88.           The Plants WG and the Human Nutrition Expert Committee:

• Noted that the EU has not harmonised the lists of authorised plants and plant parts for G. cambogia Desr., nor their uses and doses in food supplements, or the related restrictions and warnings. Therefore, they recommended proper characterisation of the raw material, including measuring HCA and conducting a botanical identification utilising appropriate analytical techniques to discriminate between the different species.
• Highlighted that many of the reported studies in the literature and vigilance reports poorly characterise G. cambogia Desr., extracts and thus urge operators to clearly define their extracts by detailing the composition and specifying the exact production conditions, including the extraction and purification methods and the solvents used.
• Noted that only HCA has been investigated in clinical studies, other components may contribute to adverse reactions. They recommended conducting studies on constituents found in fruit extracts—particularly benzophenones and polyisoprenylated xanthones to investigate and clarify their potential role in adverse reactions.
• Noted that there is ambiguity in the plant parts present in G. cambogia Desr., food supplements.
• Advise individuals with psychiatric disorders, certain cardiometabolic diseases (diabetes, obesity, hypertension), and those with a history of pancreatitis or hepatitis to not consume food products (including supplements) containing G. cambogia Desr., based on the information from the literature and various vigilance systems.
• Further advise against the use of food supplements containing G. cambogia Desr., in children and pregnant or breastfeeding women [due to the lack of information].
• Recommend not combining the intake of G. cambogia Desr., with other hepatotoxic ingredients or foods (such as green tea extract, red yeast rice, turmeric or sources of coumarin).
• Recommended to avoid the use of this plant in combination with drugs known to affect liver function, anti-depressants, and antiretrovirals. More broadly, those taking drugs that are substrates of CYP3A4, CYP2B6, and Pg-P—to avoid consuming food supplements containing G. cambogia Desr. They also warn that G. cambogia may interact with substrates of CYP1A2, CYP2C9, and CYP2D6, and emphasise that these interactions remain a credible risk.

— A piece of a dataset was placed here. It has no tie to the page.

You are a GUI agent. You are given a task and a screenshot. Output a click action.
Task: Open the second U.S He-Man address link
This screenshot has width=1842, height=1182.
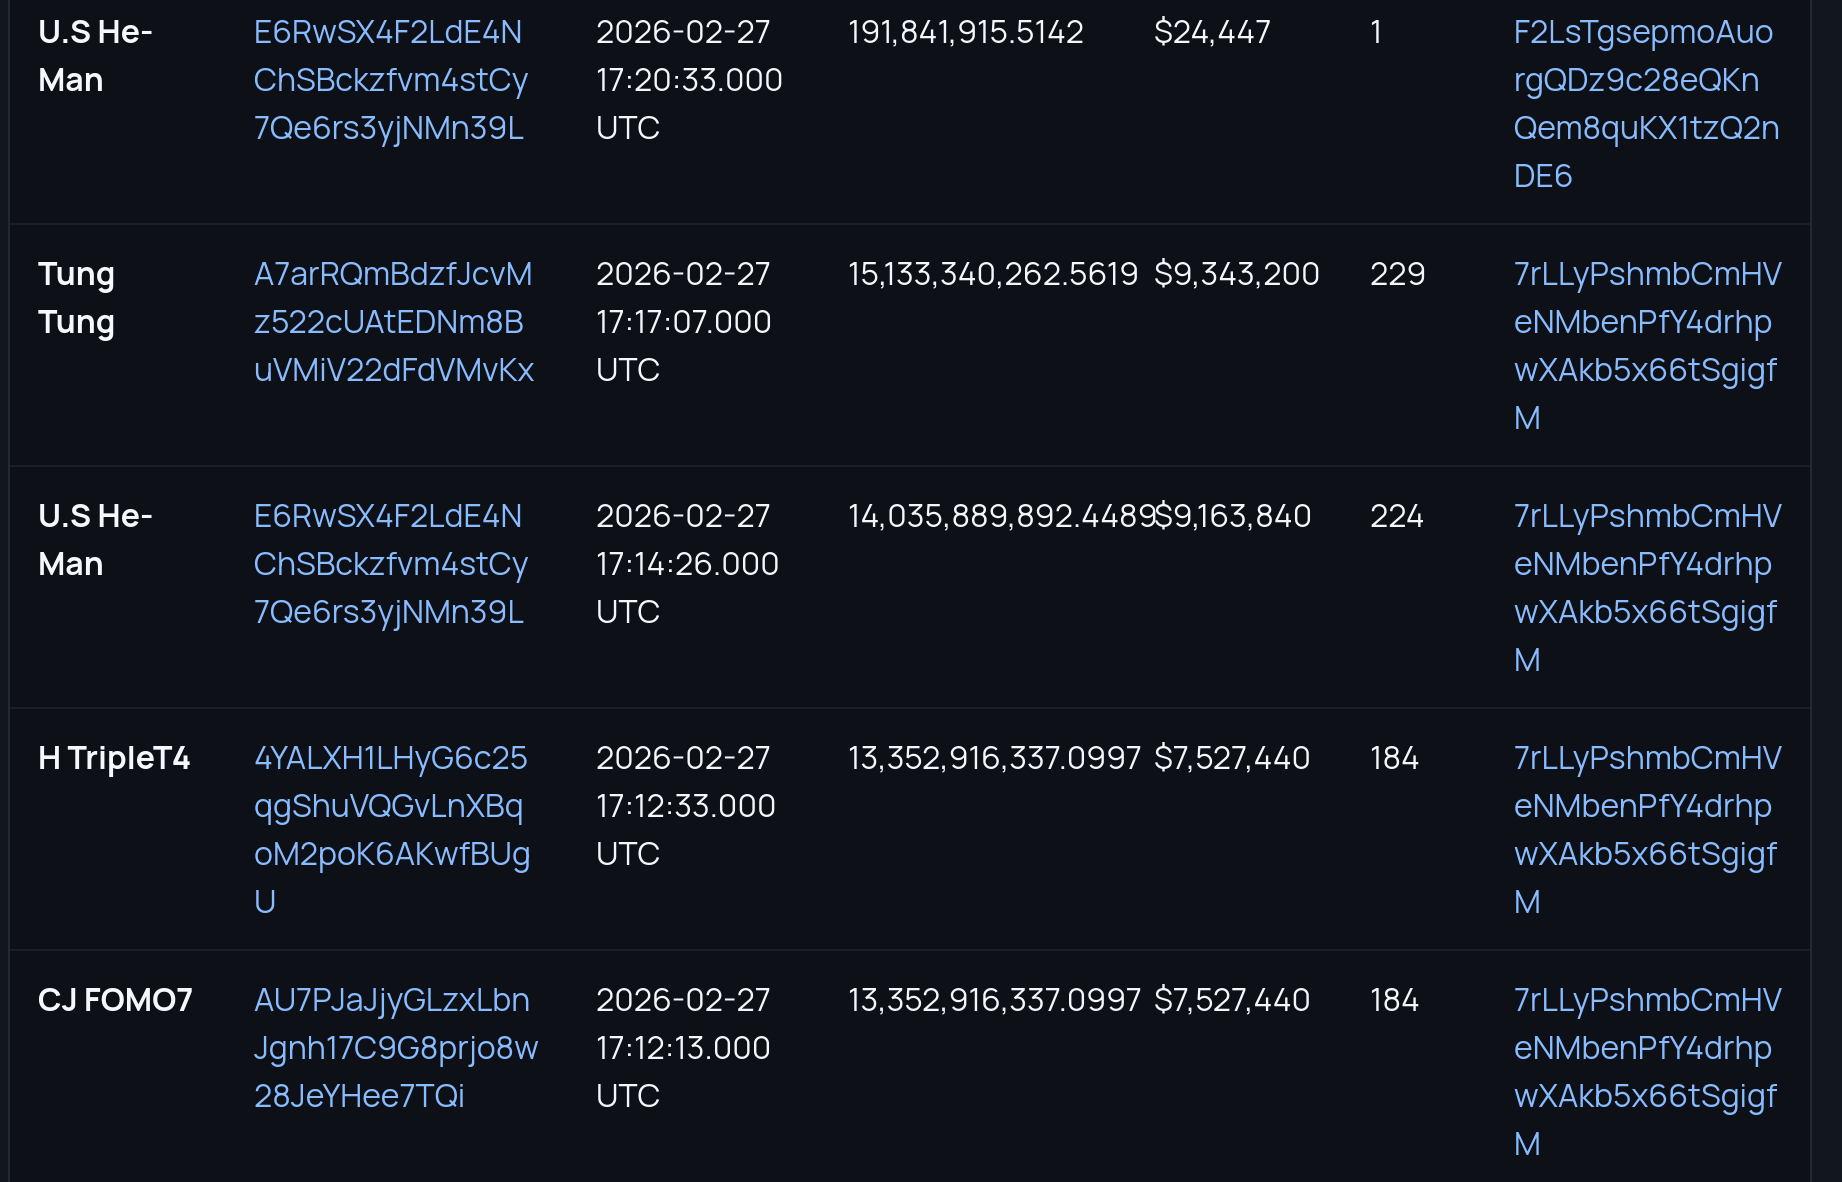tap(390, 563)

89.           The Plants WG and the Human Nutrition Expert Committee reiterate the opinion of ANSES on slimming diets. Any weight-loss programme requires specialist medical support.

Conclusions of ANSES

90.           In brief, ANSES highlighted the inconsistency of the regulatory status of the plant G. cambogia Desr., (also known as G. gummi-gutta (L.) N. Robson) in France. ANSES further noted that since 2012, the import, preparation, prescription and dispensing of medicines or preparations containing G. cambogia Desr., have been prohibited in France, as these preparations have not proven their efficacy and may expose the patient to health risks.

91.           Based on the conclusions of the Human Nutrition Expert Committee and the Plants WG, ANSES advises against using G. cambogia Desr., products in individuals with psychiatric disorders, cardiometabolic conditions (diabetes, obesity, hypertension), or a history of pancreatitis or hepatitis. Use is also discouraged for those on liver-affecting drugs, antiretrovirals, or antidepressants. Given reports of severe adverse reactions in consumers without prior medical history. ANSES extends its recommendation to the entire population. It advises against consuming food supplements made from this plant or preparations containing it.

92.  In general, ANSES highlights the need for European harmonisation regarding authorised plants, plant parts, uses and doses in food supplements, along with related restrictions and warnings.